▶ Work task 1
According to the MySQL hosting article, up to what size can the instance's disk be increased?
▶ Work task 2
Continue the article on managing MySQL databases on Simple Hosting from its final sentence.

MySQL is the most popular database system on the Web. It powers popular application frameworks such as WordPress, Drupal or Magento and it’s the go-to database for many web developers.
MySQL 5.7 (Percona) is currently available on Simple Hosting and can be used with all languages.
You can create as many databases and users you want in your instance. You are only limited by the disk size, which you can increase at any time up to 1 TB.
The MySQL database service can be managed from the SSH emergency console or from a Web interface. This article describes how to access, create and manage MySQL databases on Simple Hosting.
Connecting to your database¶
The MySQL database service is available on
localhost and it’s not possible to access the service from outside of the instance.
The preferred connection method is through the Unix socket located at the path detailed below. A default user (
root) and database (
default_db) exist so you can quickly test your connection and perform management tasks.
Default connection settings:
Host: localhost Socket: /srv/run/mysqld/mysqld.sock User: root Password: <none> Database: default_db
You are encouraged to create new users with strong credentials and new databases for your websites or application. You’ll find instructions on how to perform these and other management tasks below.
Managing your database with phpMyAdmin¶
You can access your Simple Hosting database from the Database section in your instance’s management page.
Click the “Go to phpMyAdmin” button in the “Database management” widget and enter your instance user id and instance password to authenticate with your Control Panel.
When done, you will then see the phpMyAdmin login page.
By default the phpMyAdmin user is
root and there is no password. So type
root as the user, leave the password empty, and click on “Go”. You will then be logged into PHPmyAdmin and can manage your databases from there.
Create a MySQL database¶
To create a database, log into your phpMyAdmin interface from your Simple Hosting admin page and then once in, click on the “Databases” tab.
Next, choose a name for your database and finish by clicking on “Create”.

▶ Data shown

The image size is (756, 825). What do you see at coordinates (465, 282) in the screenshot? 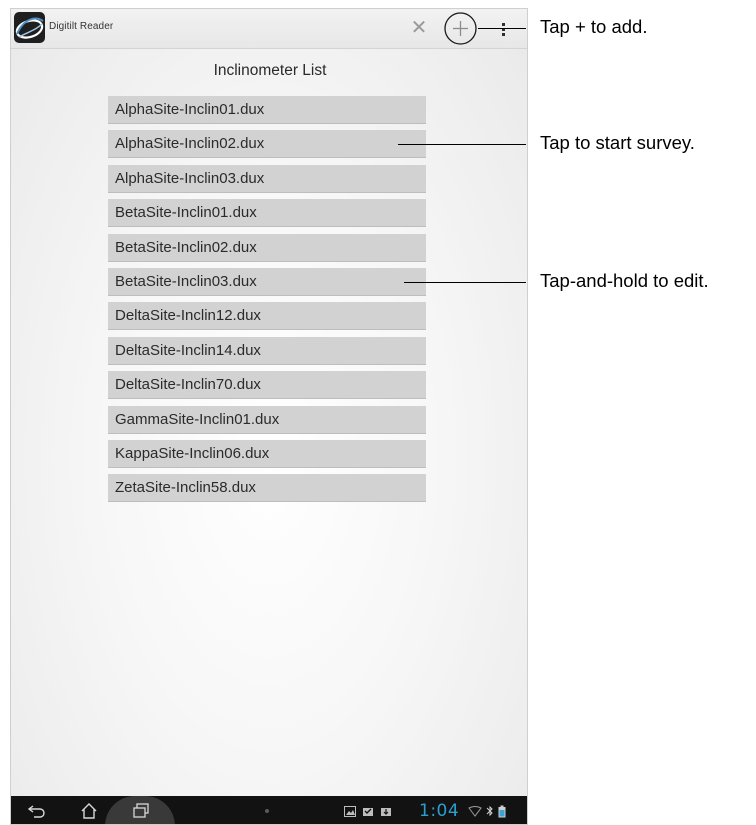
I see `callout-line-edit` at bounding box center [465, 282].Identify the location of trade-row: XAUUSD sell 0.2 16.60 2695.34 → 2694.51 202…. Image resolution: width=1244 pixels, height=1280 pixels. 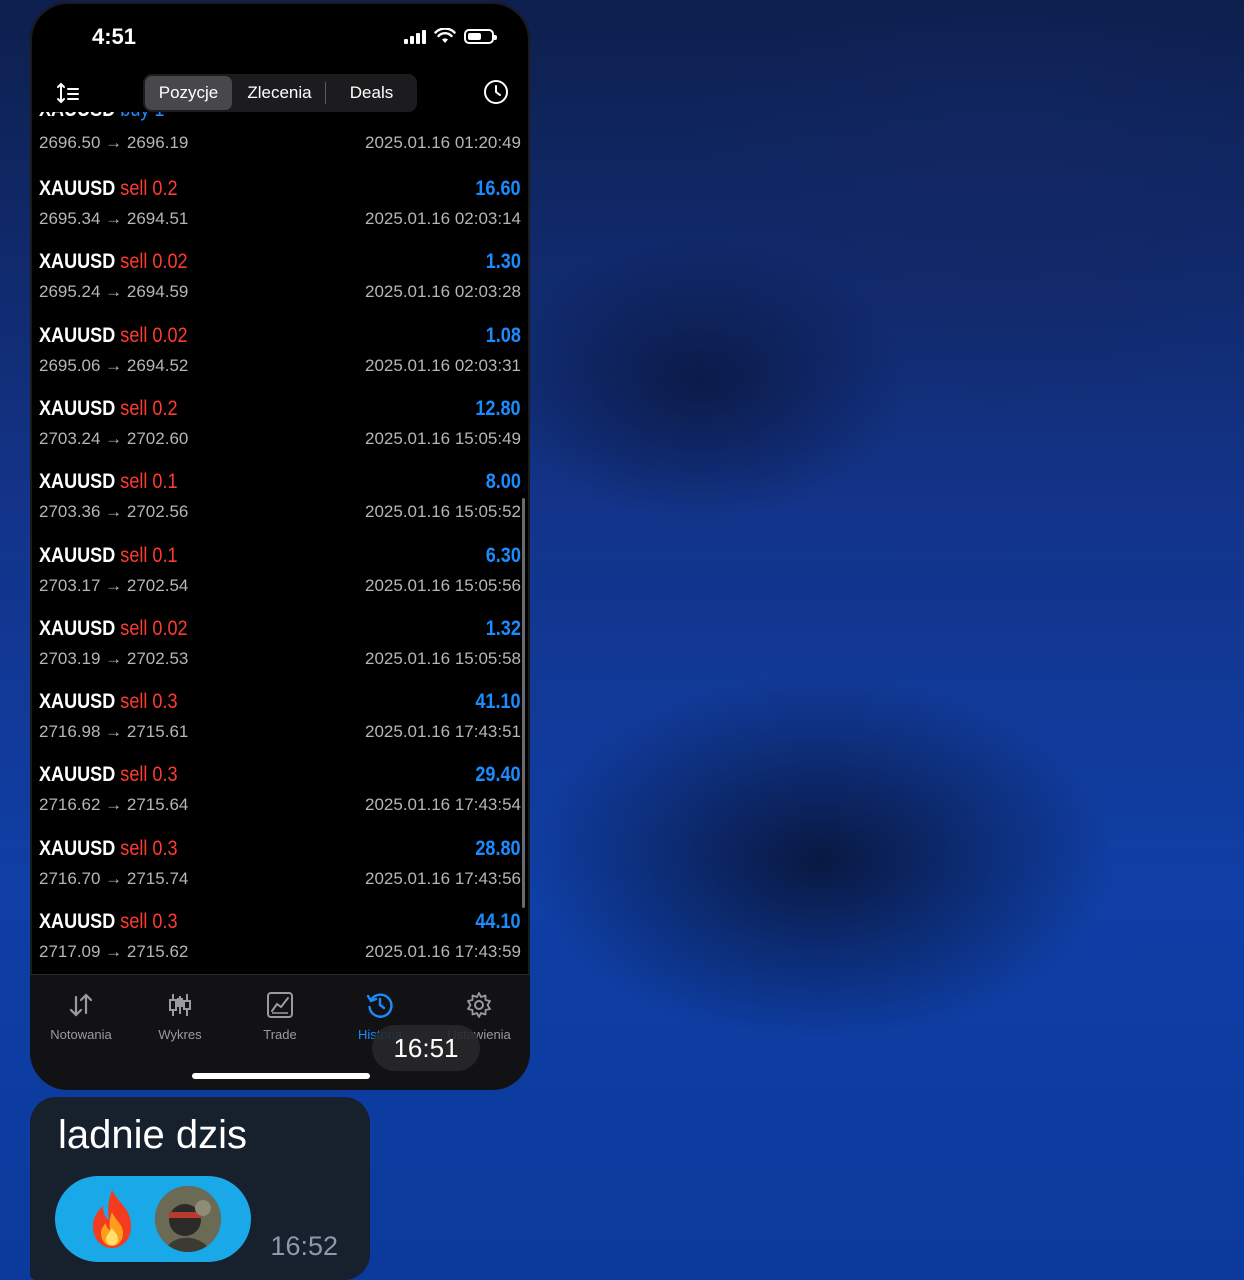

▶ Response area 1
Up to 1 TB.

▶ Response area 2
Now you will want to create your users for the database.
To do this, use the “Privileges” option once you are in the administration page of the database (click on the name of the database to go there). Click the link “Add a new User” and fill out the form to create a user.
Importing an existing database¶
To import your database for use with Gandi’s Simple Hosting, go to your phpMyAdmin interface and click on the “Import” tab.
phpMyAdmin supports compressed files. They must be in the format: ‘name.(format).(compression)’
If your database is too big, however, you will need to upload its
.sql file by sFTP to your
/lamp0/tmp directory. Then you can find the file and import it from phpMyAdmin without encountering errors about it being too large.
Managing your MySQL database from the command line¶
To access your MySQL database by command line, you must first log into your instance via the SSH console.
Note that the console will automatically disconnect after a few minutes of inactivity. If this happens, you can just initiate a new SSH connection without needing to reactivate the console.
Accessing your database¶
Once logged into your SSH console, you can connect to your MySQL database with the MySQL client with this line (if no root password has been set):
mysql -u root
Or, if you defined a root password already, with the following:
mysql -u root -p
Exporting a database¶
This is useful for making backups of your database. To do this, you may use the
mysqldump command like this (if you want to export all of your databases):
mysqldump -u root -p --all-databases > /srv/data/tmp/backup_mysql.sql
Or like this if you want to export just one (replacing
my_database with the name of your database):
mysqldump -u root -p --database my_database > /srv/data/tmp/backup_mysql.sql
It is possible to perform periodic automatic exports by using an anacron job as well. For more on this, checkout out anacron guide.
Note that only the
/srv/data/home directories can be written to - with the exception of virtualhosts. Consequently, we recommend creating a specific directory for MySQL exports in order to gather them together in the same location.
Resetting the ‘root’ user password for MySQL¶
It is possible to reset the password of the MySQL
root user directly from your Gandi interface, by clicking on the “Reset the password” button.
Once you have done this, you can log into MySQL with the
root user and a blank password. The act of resetting your
root user password does not affect your database in any other way.
Remember that you will need to modify any configuration pages of your scripts so that they can access your database in the event that you changed your password.
You can access the database logs from your instance’s Control Panel, via sFTP or SSH console.
error.log: Logs related to the MySQL server. You can view tables which have crashed and been repaired.
slow-queries.log: Here you can view the queries that take an unusually long time to execute. This can occur in the case where some tables are locked.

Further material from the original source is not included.